Located in the existing Wolfson Dining Hall, a brutalist building designed by Kenneth Stevens and Associates in 1966, a new mezzanine intervention provides two, tiered lecture theatres (49 seats each) which deploys into a single 98 seat lecture theatre; 3 seminar rooms and generous plenary space. Combined with the adaptive reuse of the Jarvis Doctorow Hall into teaching rooms, the hub gathers dispersed teaching spaces from across the college. A new entry and lobby to the teaching hub at mezzanine level will complement the existing entry to Jarvis Doctorow Hall. The refurbishment of Upper Quad will also be included in the project scope to provide outdoor spill-out space with planted seating pavilions populating the quad.
There is no change to the existing dining hall footprint, however the room volume changes dramatically with the introduction of the mezzanine. This is compensated for by increasing the amount of glazing to the western façade. A void over high table and the western edge of the mezzanine will provide a memory of the original hall volume. Following the underside of the raked lecture theatre the new mezzanine results in a dynamic intervention into the dining hall void. By rising up to the seminar room level there is a natural amplification of the volume towards high table.

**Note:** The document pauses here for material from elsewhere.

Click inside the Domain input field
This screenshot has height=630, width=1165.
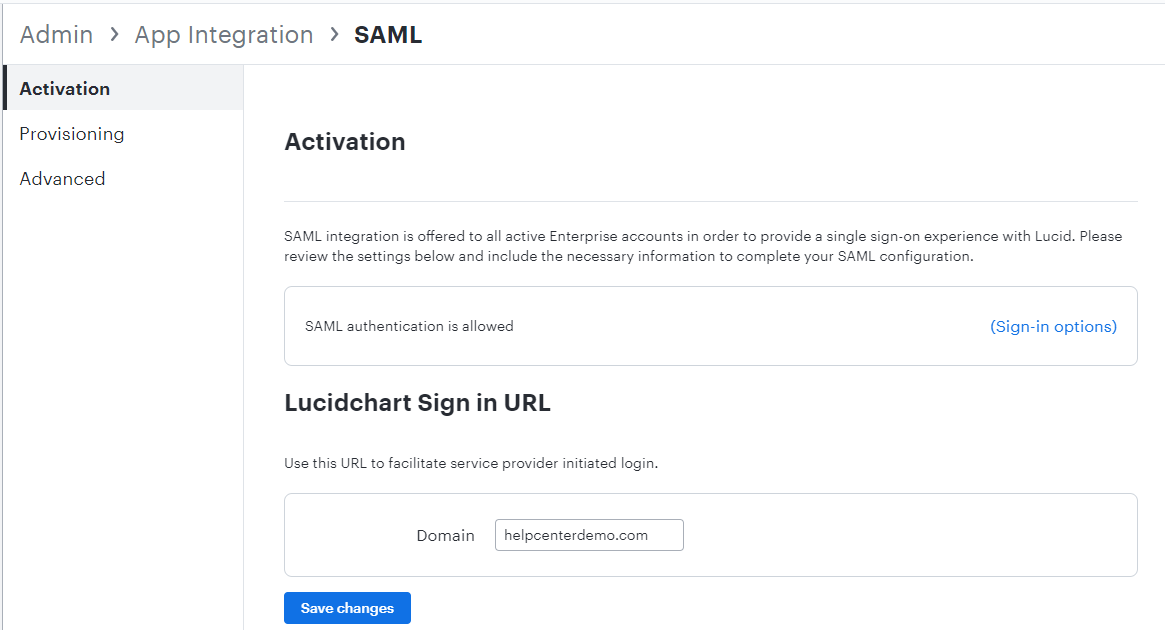point(589,535)
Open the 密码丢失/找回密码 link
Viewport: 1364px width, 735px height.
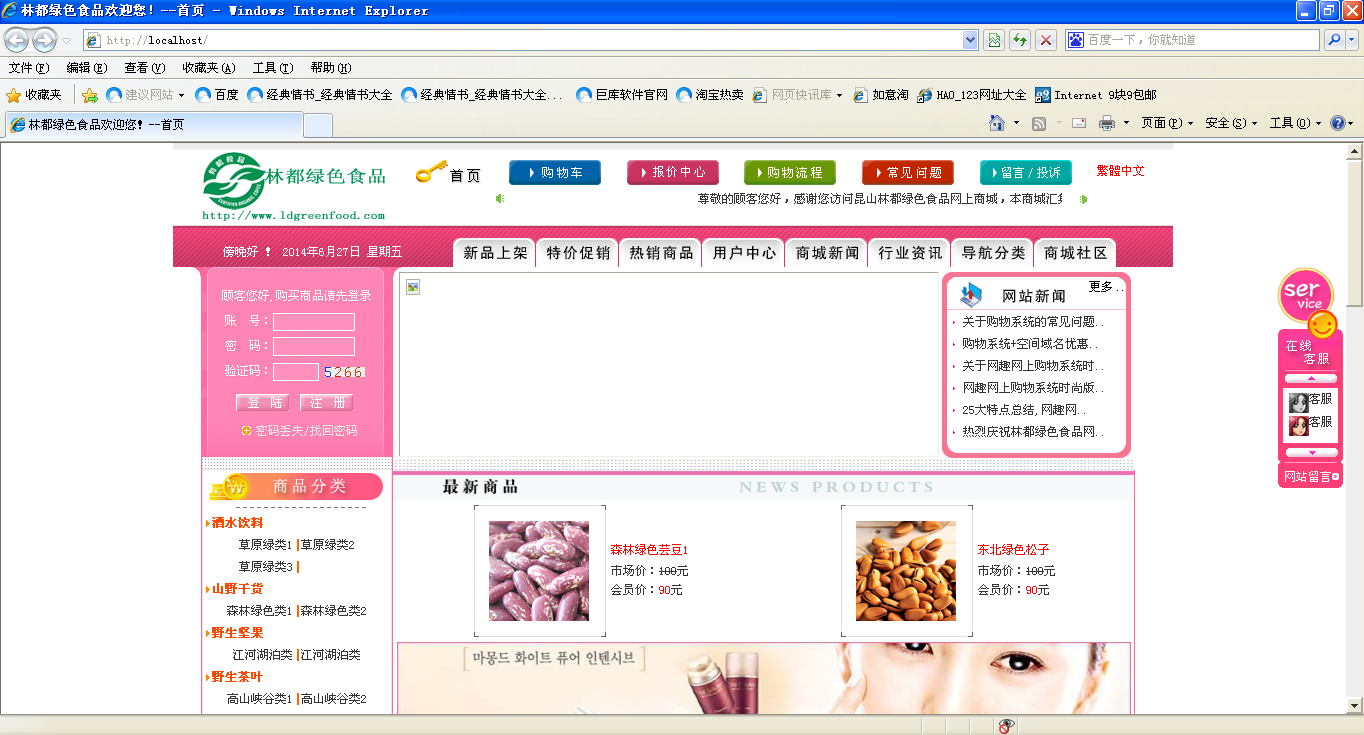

To exaggerate the suspended nature of the mezzanine the façade will be a mixture of solid and transparent elements hanging in the air. The profile of the underside of the mezzanine redefines the spatial qualities of the dining hall and provides the ideal opportunity to improve the acoustic qualities of the space. Acting as a beacon, the mezzanine intervention hangs from the structure above and will draw attention to the new teaching hub. To accentuate the contrast with the brutalist interior of the dining hall the mezzanine intervention will be refined and colourful. Materials are selected in accordance with characteristics to support this approach.